In the first aid kit there were some bandages, various concoctions to disinfect wounds and a neck brace, but for our peace of mind, Peguero - that's the doctor's name - explained that, until now, he has never had to use it.
In case we hadn't had enough adventures with the experience so far, on the second day they took us to what they call camp hell, where contestants sleep if they lose the tests. Their name reflects the reality they find themselves in: an authentic swamp in the middle of the jungle in which they share oxygen with the famous cockatoos and annoying mosquitoes -among other species-. There they sleep (if they can) in the purest style of Lost or like Tom Hanks in the movie Castaway and it is more than likely that while they are lying on the floor one of these bugs could pass over them. "There are rats, so you don't get scared," they warned us.
Getting there was a real odyssey. The boats cannot reach the shore, so we had to jump into the sea and walk to dry land, "with our slippers on," they recommended.

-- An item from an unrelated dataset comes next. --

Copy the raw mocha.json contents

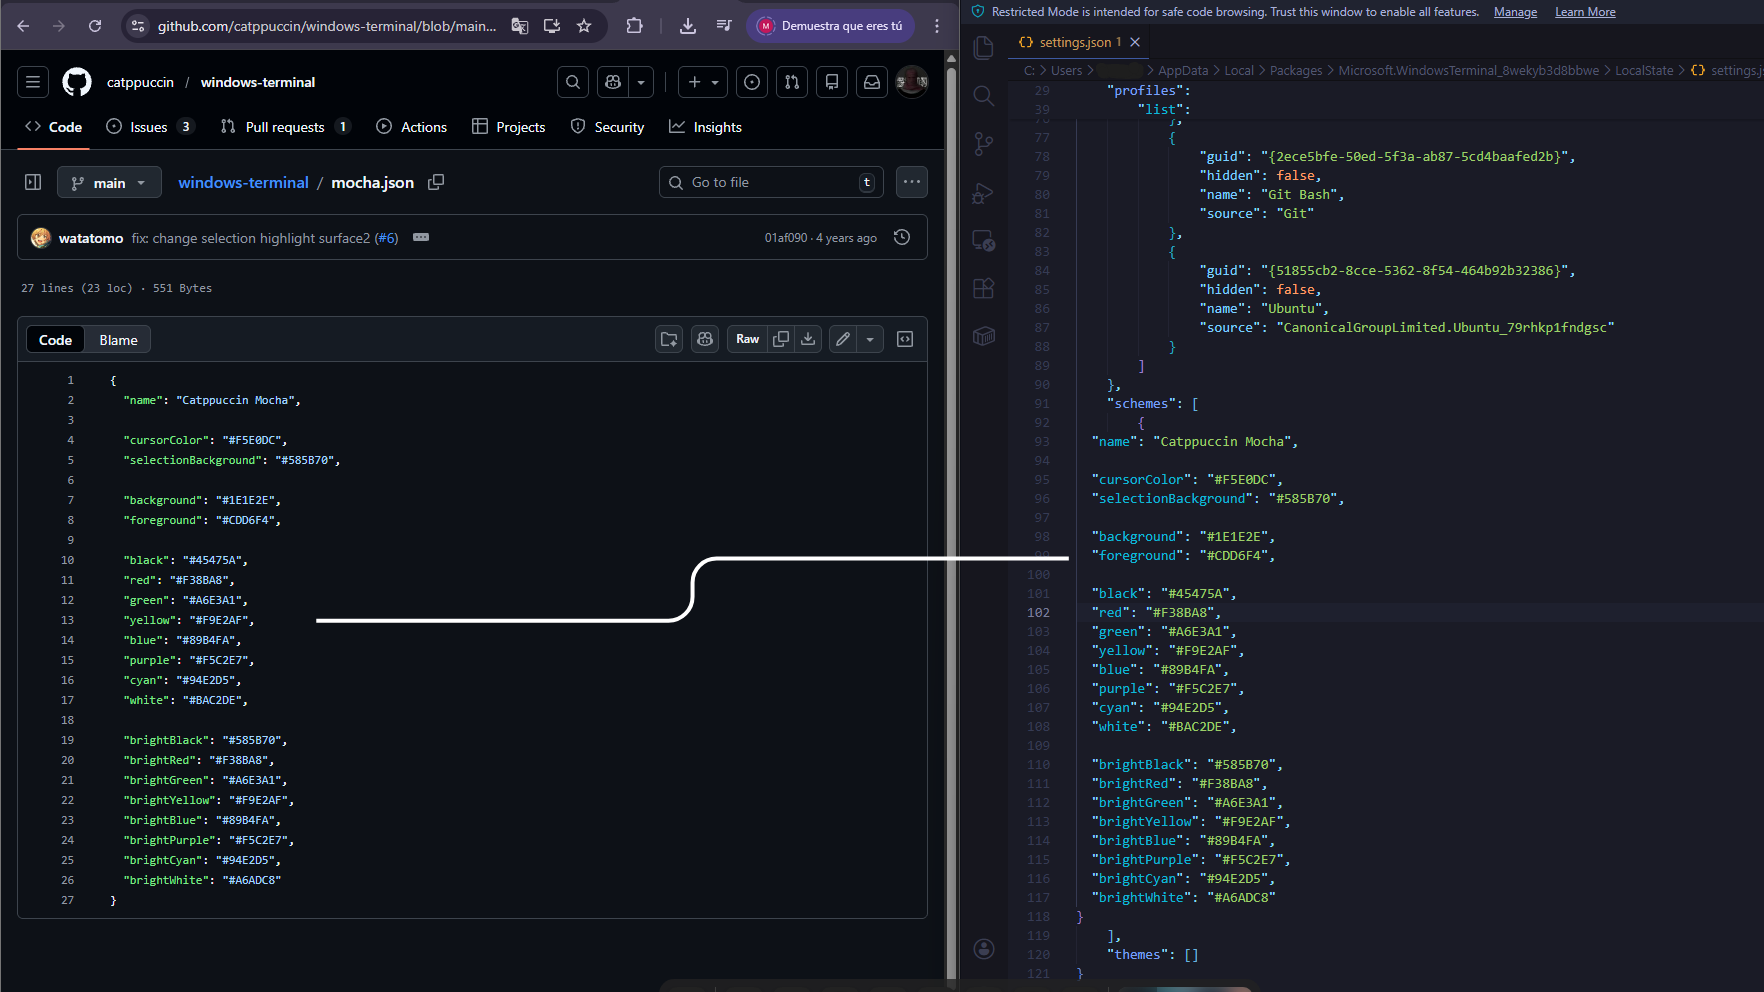[x=781, y=339]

When we reached the shore, completely wet from the knees down, the camp was about 50 meters into the jungle. It was then that they made us a proposal that would mark what was going to happen next. "There are two paths, the one that the contestants have to use, and a simpler one that uses production." Much of the group chose to follow what they called the "easy" path (spoiler: it wasn't), but I thought, "We're here to play." And that's how I entered the path that the contestants follow. A message from Patxi Alonso, executive producer of the program, should have served as a warning: "They can only go there if they arrive at the camp during the day, because at night it is dangerous."
Just a few steps later I understood why it is hell. The ground is a kind of mud and one wrong step was like putting a leg in quicksand. They recommended that we advance by stepping on the roots of the trees, but it was impossible. The feeling of anguish grew when hearing screams from colleagues who claimed to have seen a tan rat.

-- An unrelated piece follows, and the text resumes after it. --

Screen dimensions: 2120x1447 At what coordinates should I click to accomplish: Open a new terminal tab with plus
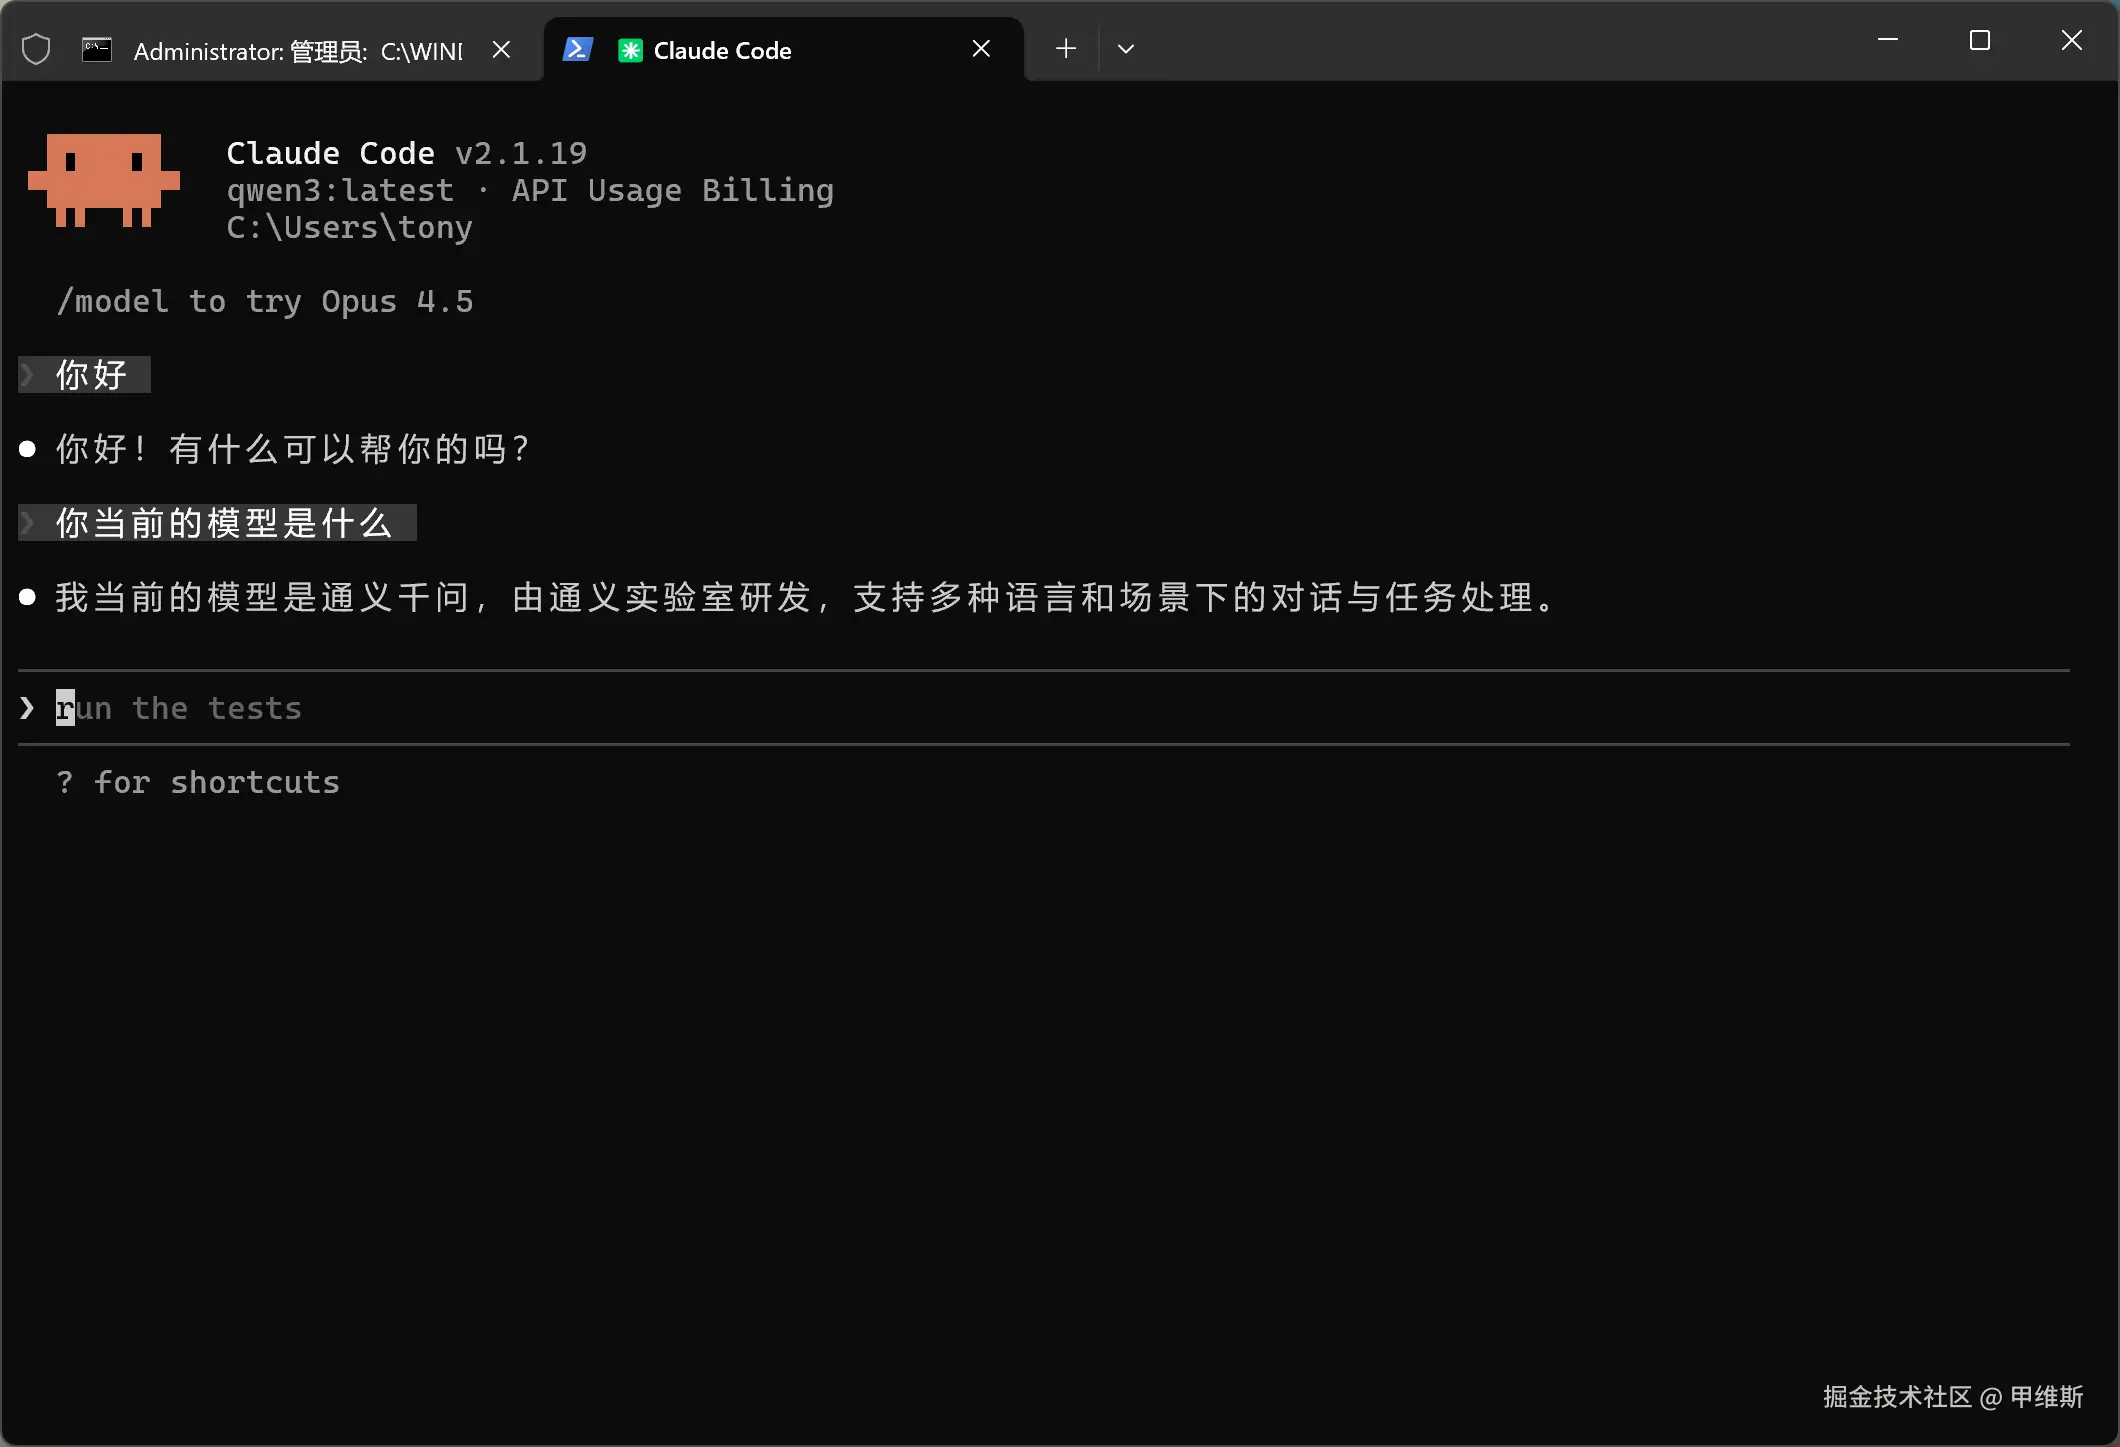pos(1066,49)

I was one of the last. I wanted to see where those in front of me were stepping so I could follow their steps if they stayed afloat or avoid them if they fell into the mud. But although the idea sounded spectacular in my head, it didn't help much. A stumble caused me to fall and I sank almost up to my waist. I tried to get out of the mud, but without success: each step sank me deeper and when I tried to get my legs out I noticed what I assume was the root of a tree scratching me. A colleague gave me a hand to help me get out, and that's when the phrase with which Amparo Castellano, Director of Non-Fiction Content at Mediapro, defines El Conquistador made sense: "Without camaraderie and a common strategy, you won't survive here." . Once freed - and completely covered in mud - we returned to the beach along the supposedly easy path and there, without thinking twice, we cleaned the mud from our legs, arms and clothes with the sea water to continue with the day. We couldn't shower until nightfall.

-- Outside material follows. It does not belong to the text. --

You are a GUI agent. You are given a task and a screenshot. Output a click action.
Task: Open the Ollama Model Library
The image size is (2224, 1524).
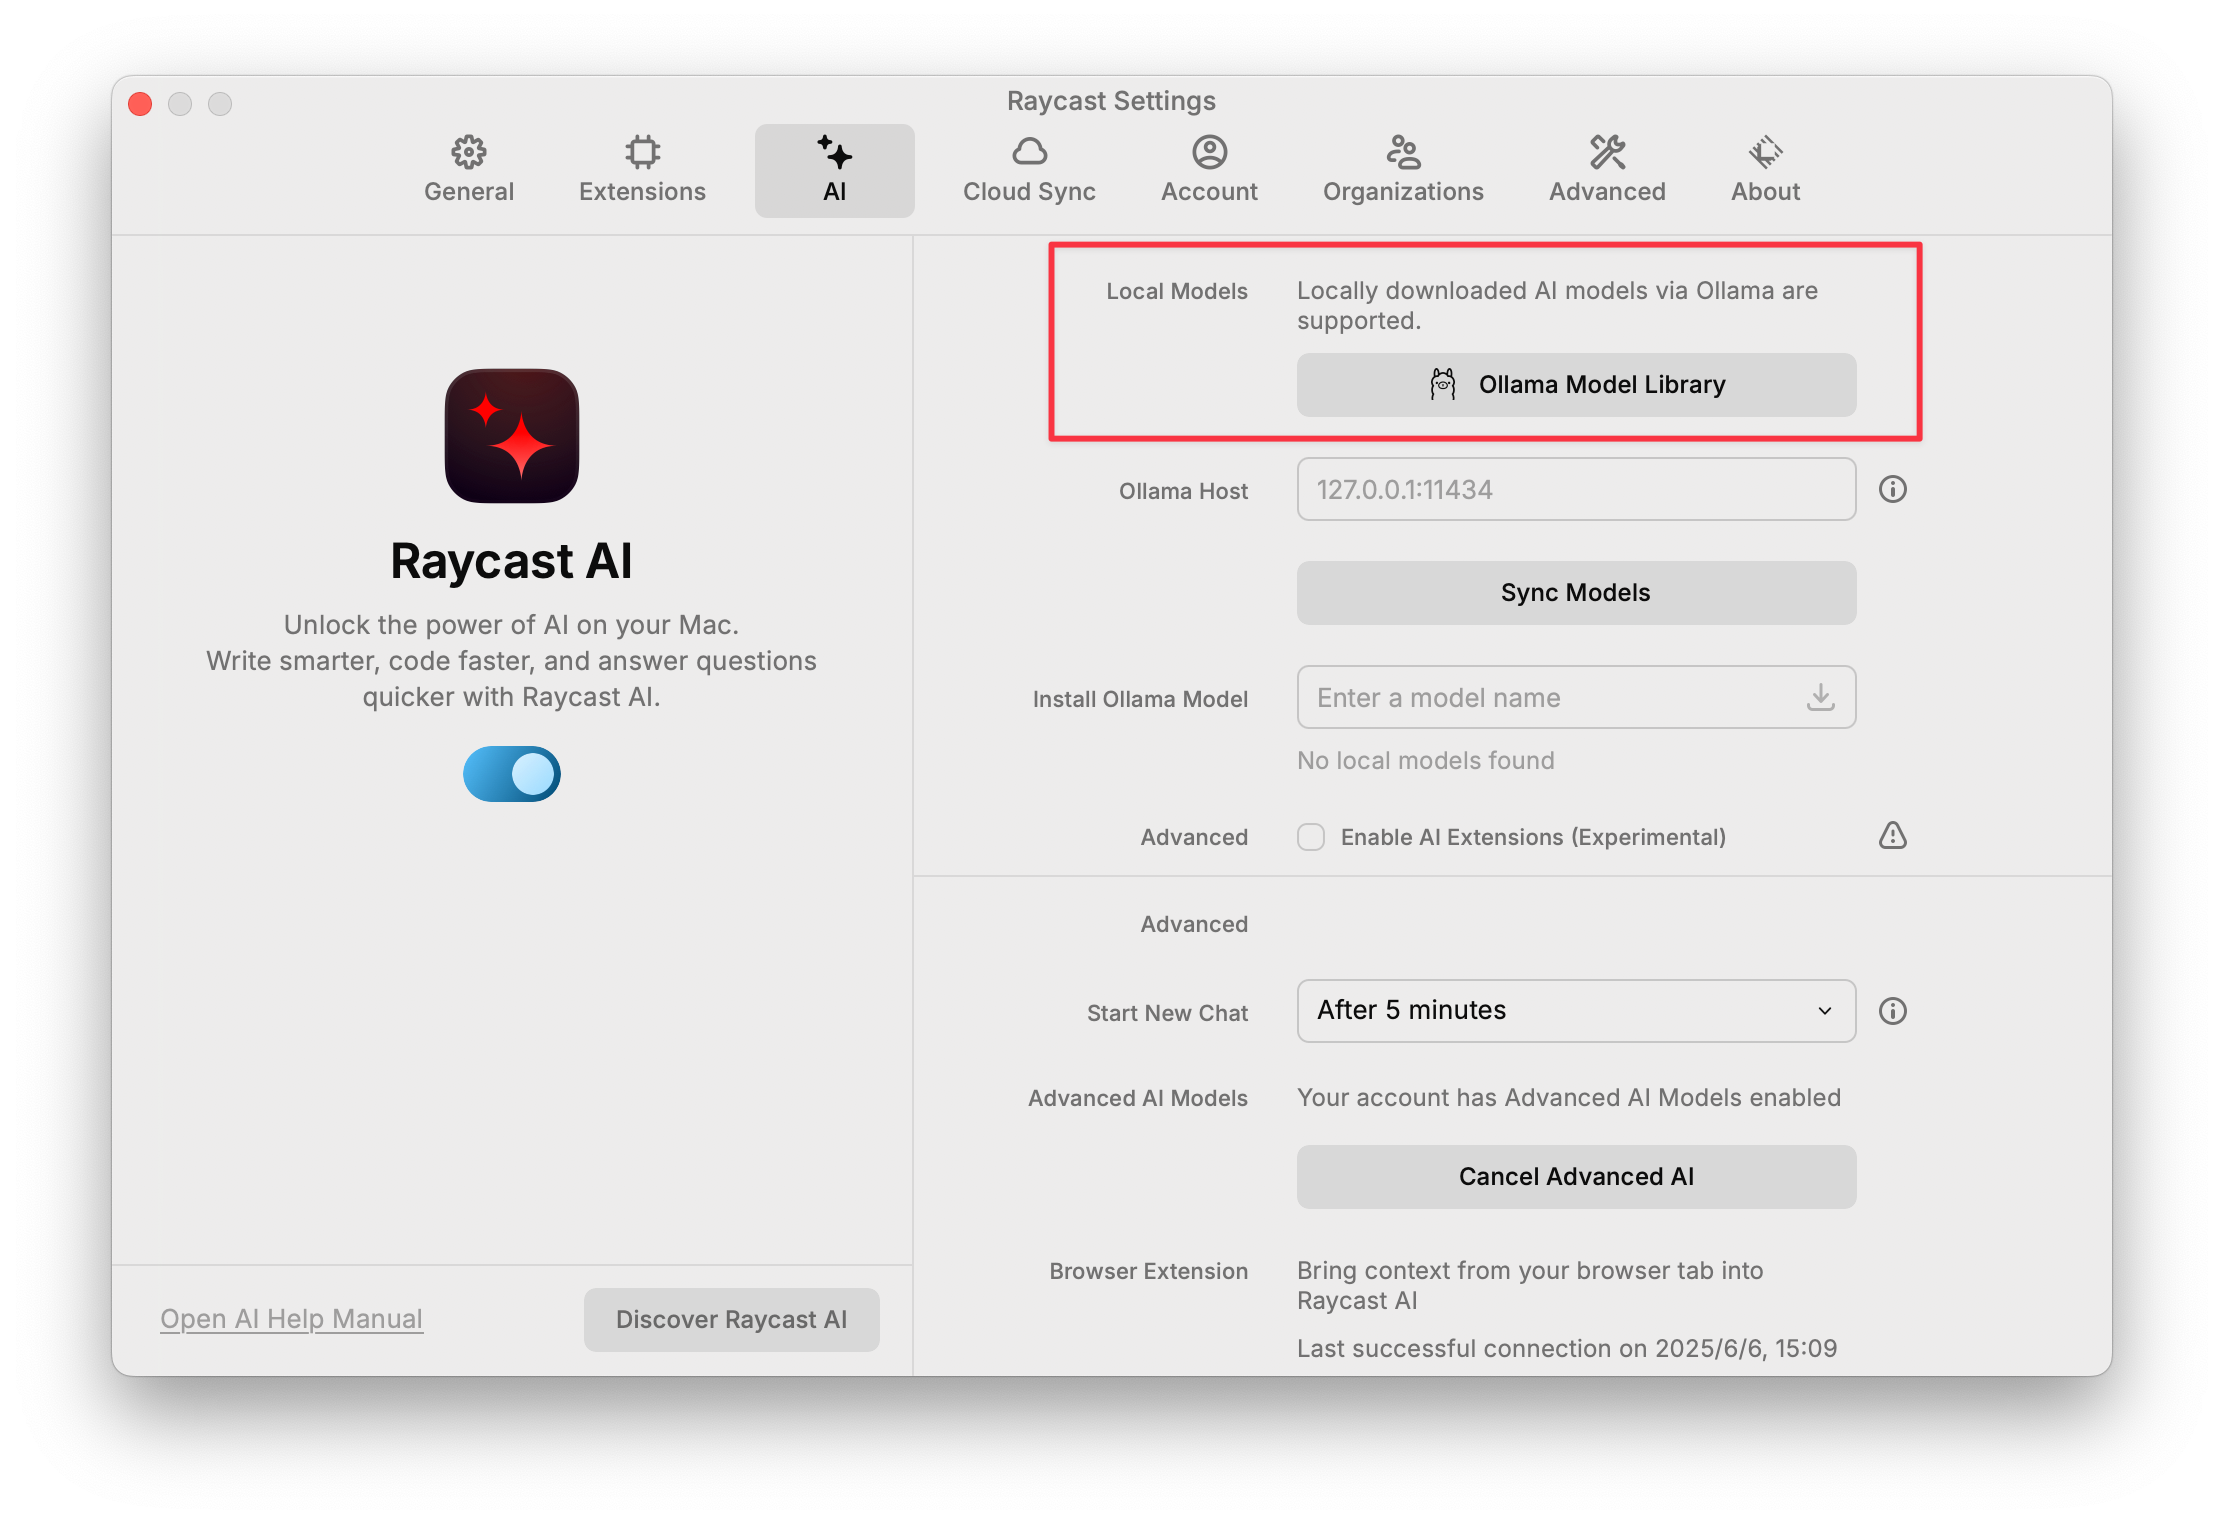click(1576, 385)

"If they give me the choice of what to repeat, I would prefer that they throw the tarantulas at me again," I commented to another journalist. And, in the words of Castellano, "The conqueror does not win with resistance: he wins with the mind." The production company kept repeating that the program was different from other adventure reality shows because everything was wild and "real" and, although I started out being a little skeptical about it, I ended up agreeing with them. I understood that when you think you have reached the limit and nothing can get worse, the program comes and surprises you. And you also surprise yourself.